Aufbruch ca. 10:30 Uhr in einer Regenpause. Vorher habe ich aus Felsmulden noch einen Liter Wasser gelöffelt. Wasserprobleme gab's trotzdem - aber wegen eigener Dummheit. Gegen Mittag koche ich mir unter einem überhängenden Basaltfelsen Haferflocken.
Danach kommt die erste Furt über die Lindaá - deutlich tiefer als die drei Furten des Busses gestern. Kalt, aber nicht eiskalt. Vielleicht, weils ein Quellfluß und kein Gletscherfluß ist. Meine Hochlandtaufe habe ich also hinter mir. Ein Problem ist nur, daß die Turnschuhe, die ich zum Waten benutze, nicht trocken werden. Die Lindaá fließt an einem Lavafeld entlang, dessen Hügelketten man mit den beiden Furten umgeht. Nachdem ich mir das Gelände auf dem Weg zur zweiten Furt angesehen habe, frage ich mich jedoch, ob man sich als Wanderer die Flußdurchquerungen nicht lieber schenkt. Bei der zweiten Furt habe ich Glück: Eine isländische Familie, die gerade von der anderen Seite herübergekommt, bietet mir an, mich rüberzubringen. Es gestaltet sich zwar etwas schwierig, mir mit dem Rucksack den Vordersitz zu teilen, geht aber irgendwie doch. Neben der Furt liegt die Hütte Lindsel, wahrscheinlich zum Teekochen für den "Landwärter". Tisch und zweiflammiger Gasherd sind durchs Fenster zu sehen. Das Ganze macht einen gemütlichen Eindruck; aber vielleicht auch nur, weil's gerade wieder regnet. Die Hütte ist eher eine Kiste, mit Tür und Fenster zum Fluß, kunstgerecht zwischen den Lavafelsen verankert.

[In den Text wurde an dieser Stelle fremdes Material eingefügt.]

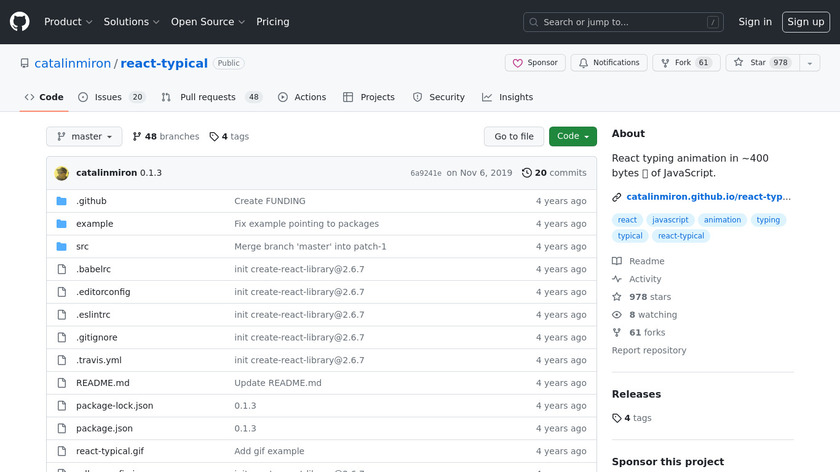This screenshot has width=840, height=472.
Task: Expand the Product menu in header
Action: tap(68, 21)
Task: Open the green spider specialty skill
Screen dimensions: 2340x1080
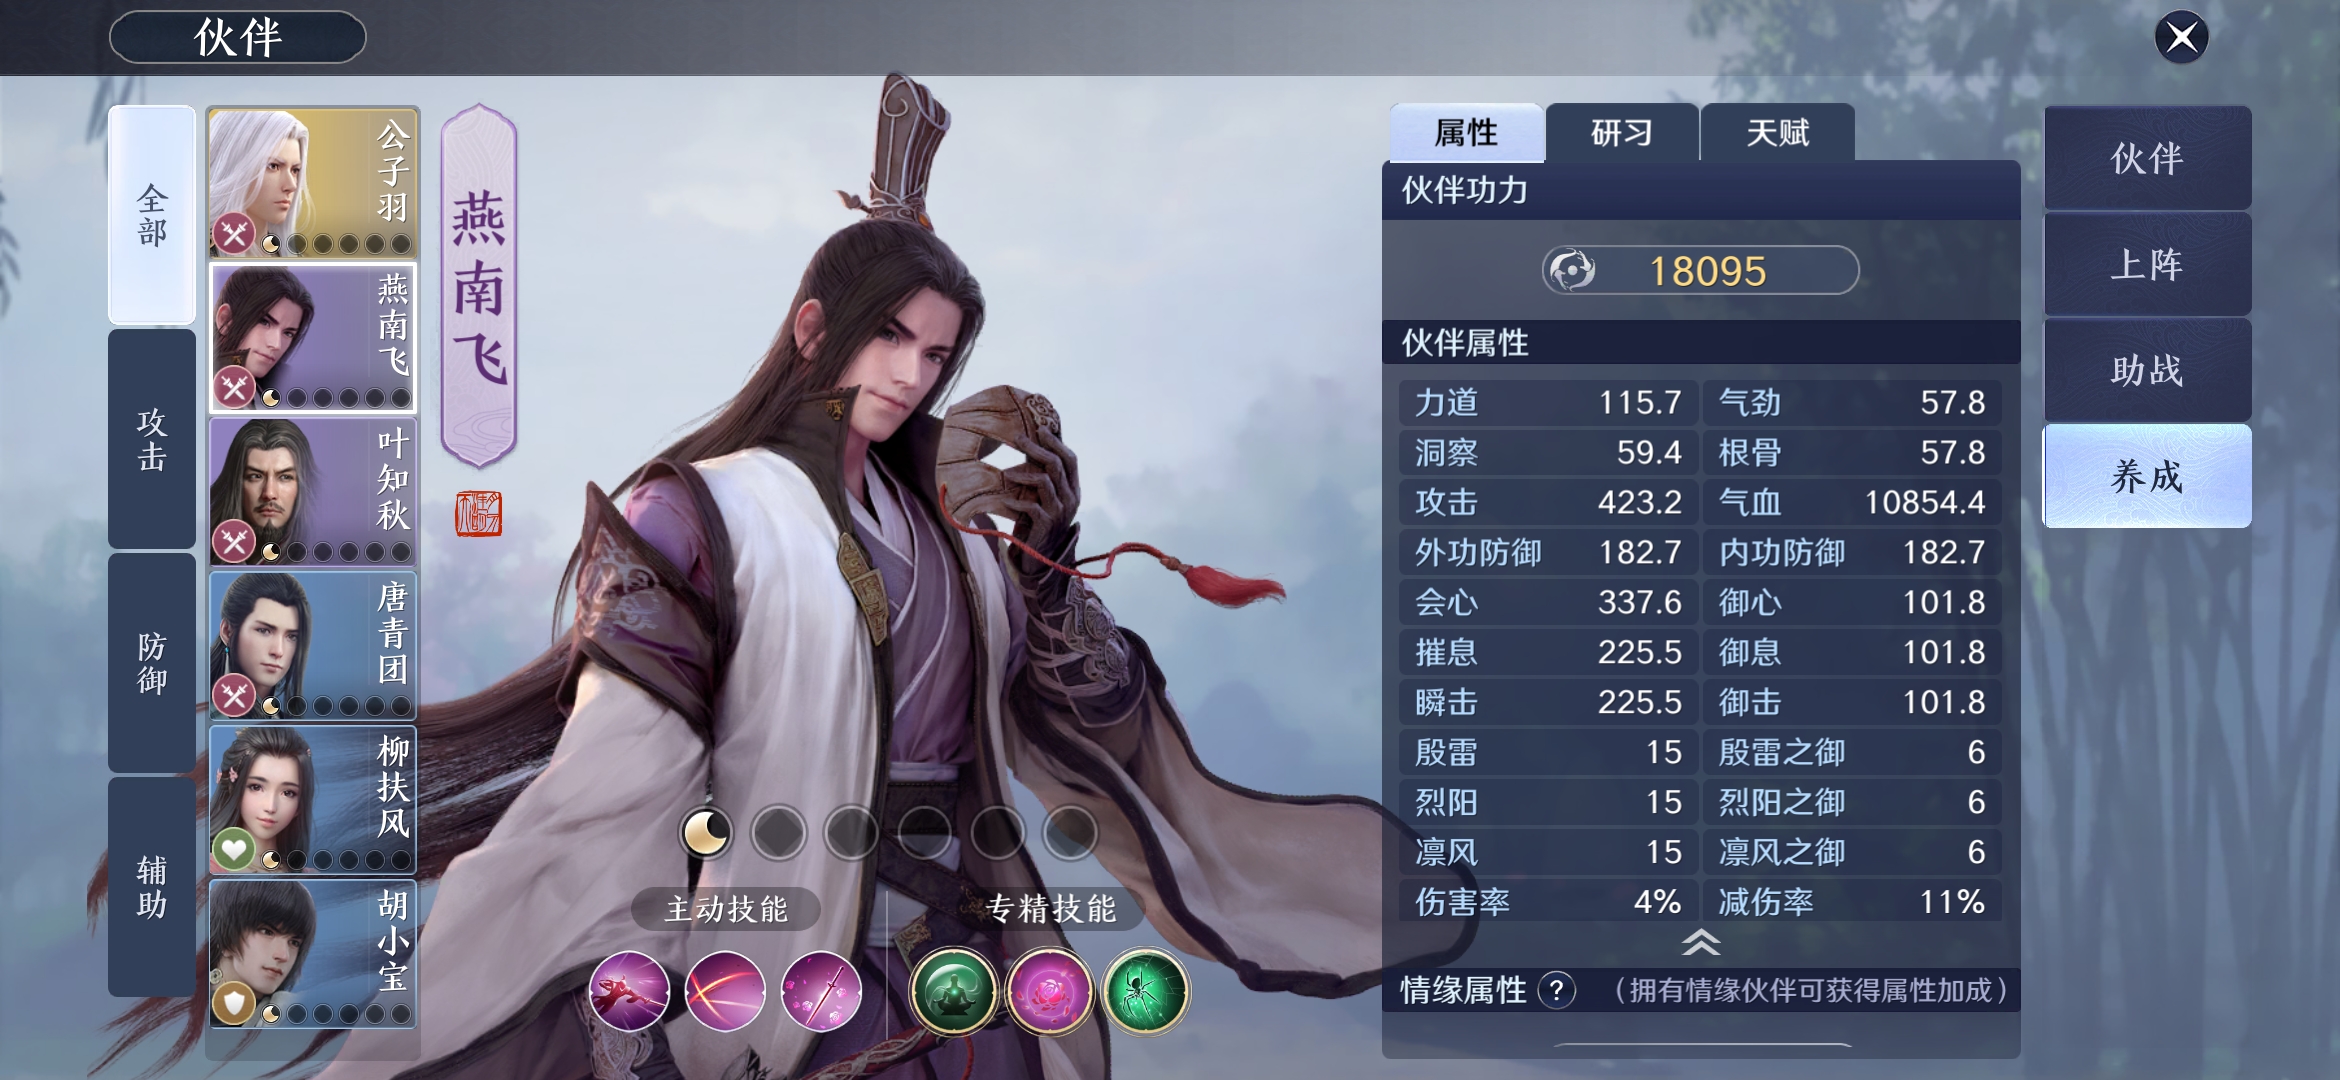Action: click(x=1145, y=991)
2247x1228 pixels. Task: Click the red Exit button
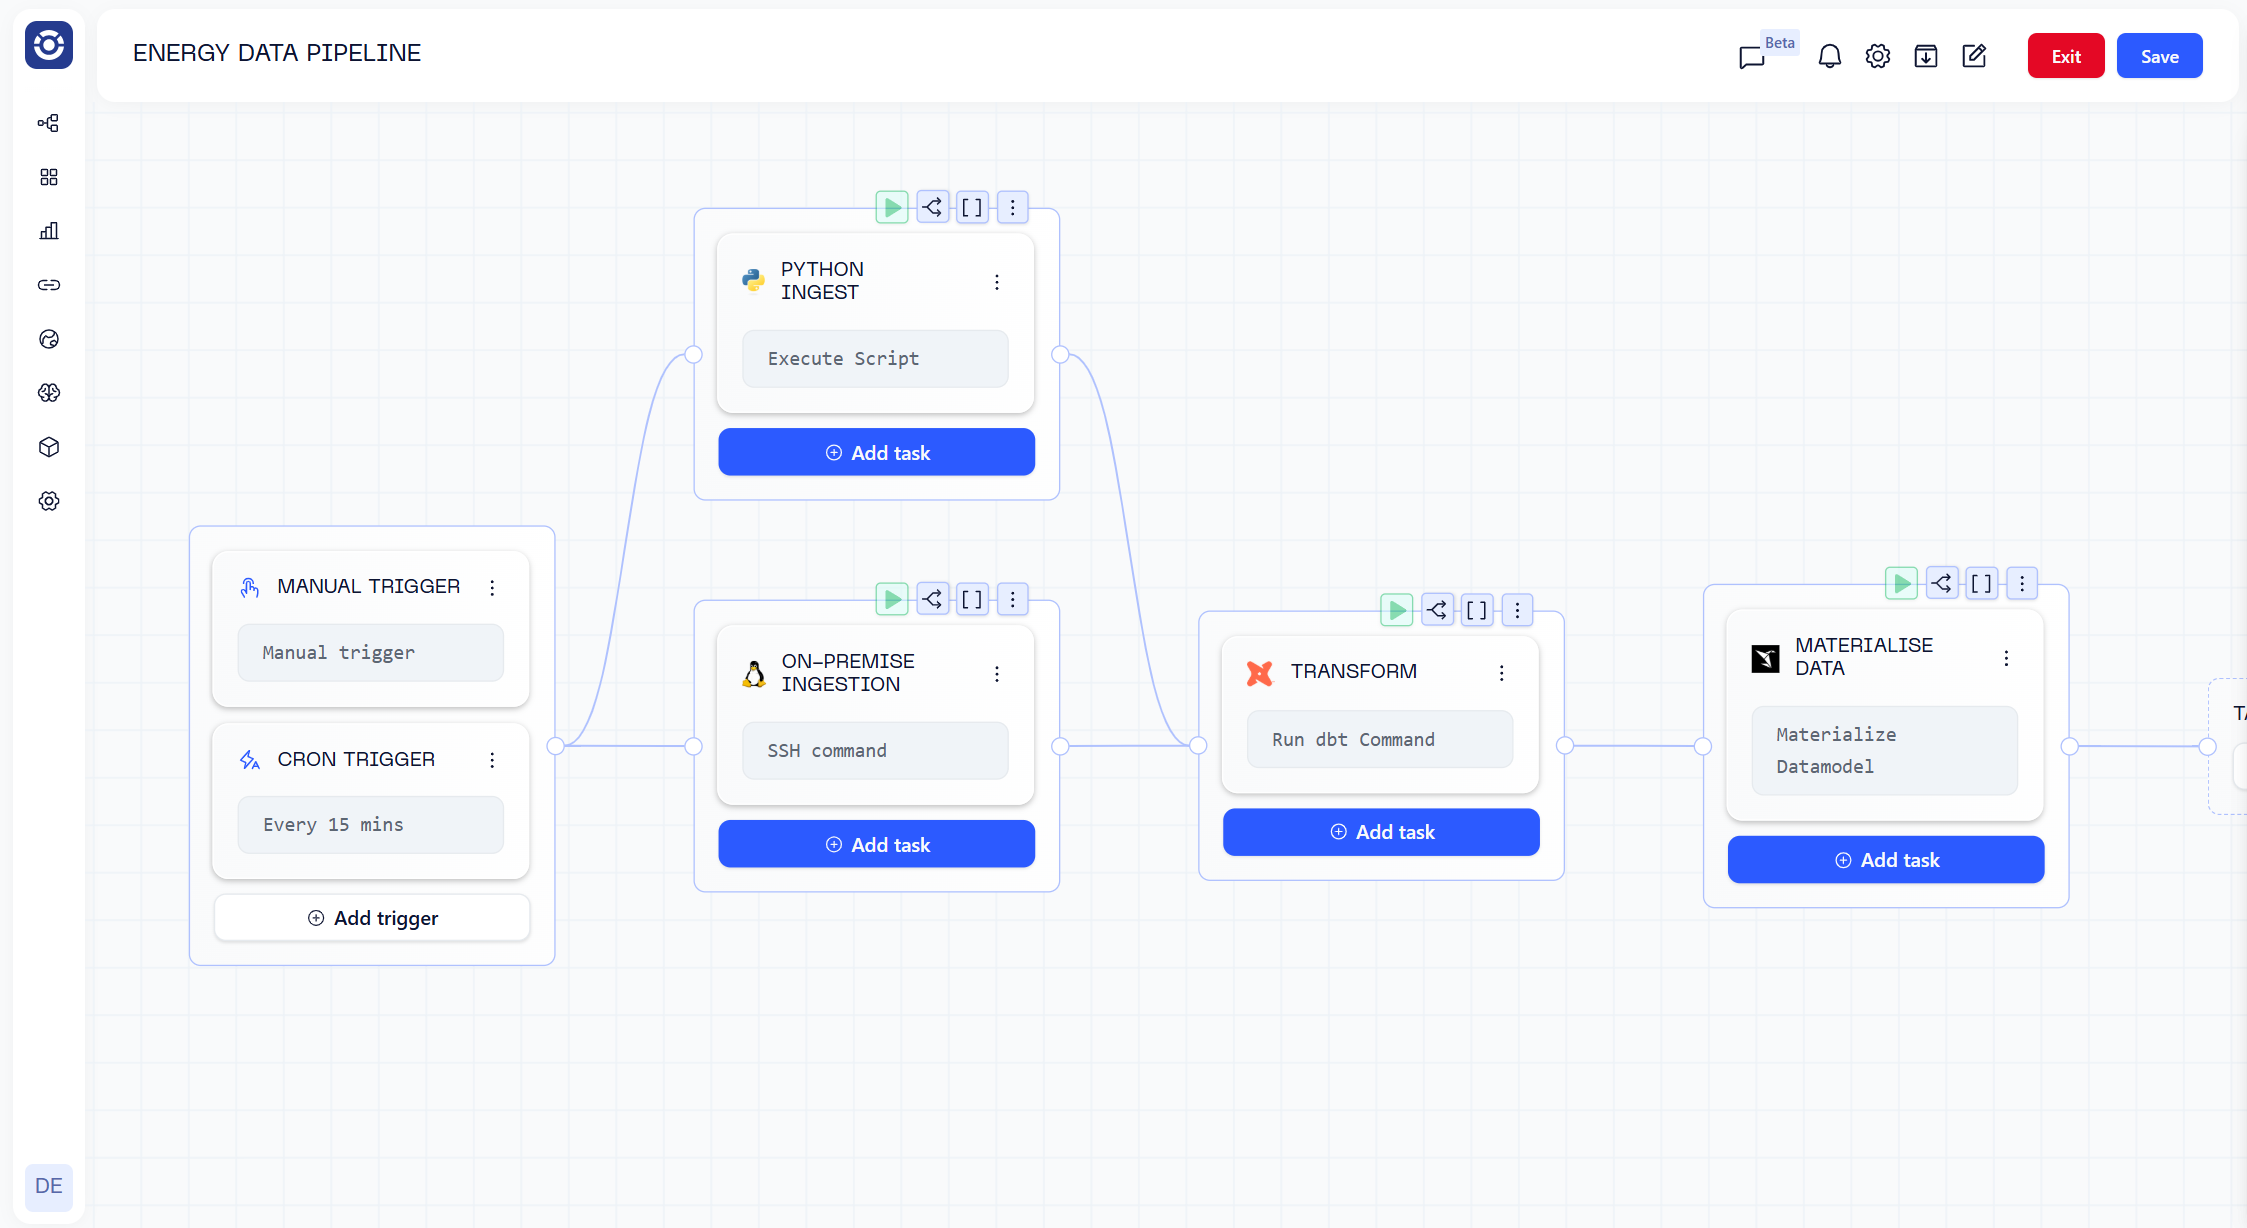tap(2065, 57)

Jetzt kommt die Sache mit der eigenen Dummheit: Da ich zu faul war, das Wasser die ganze Zeit mitzuschleppen, beschloß ich, an der letzten möglichen Stelle aufzutanken, laut Karte des Náttúruvernd ríkisins also dort, wo die Piste ein letztes Mal die Lindaá (d.h. ihren Nebenarm Lindakvísl) berührt, bevor sie nach Westen zu den Bergen hin abbiegt. Dort sollte auch der Abzweig nach Osten zu einer Ruine sein. Von Fjalla-Eyvindur natürlich. Der Mann ist rumgekommen!
Aber von beidem keine Spur: Kein Schild für den Abzweig, keine Lindaá in der Nähe. Letzte Hoffnung ist ein Fluß, an dem ich auf dem Weg zum Paß vorbeikommen muß (im Hraundalur). Dort hatte ich auch überlegt zu zelten. Aber Pustekuchen! Der Fluß ist wohl da, führte aber kein Wasser. Also weiter. Mit 600 ml im Tank und der Hoffnung auf Felsmulden im Hinterkopf. Als ich schon auf dem Paß bin, kommt mir ein Wagen mit Hamburger Kennzeichen entgegen. Ich gehe langsamer und nehme Blickkontakt mit den Insassen auf. Der Wagen wird auch langsamer, hält, ich gehe näher heran und da wird auch das Fenster heruntergelassen. Ob ich Hilfe bräuchte. Ich frage, ob es vor den Kverkfjöll noch Wasser gibt. Man verneint, bietet mir dann aber, als ich schon resigniert die Schultern zucke, von den eigenen Reserven an (die üppig sind). Bei einem kleinen Plausch erfahre ich noch, daß sich inzwischen auch Radfahrer auf die Gæsavötnaleiğ sığry gewagt haben. In diesem Jahr.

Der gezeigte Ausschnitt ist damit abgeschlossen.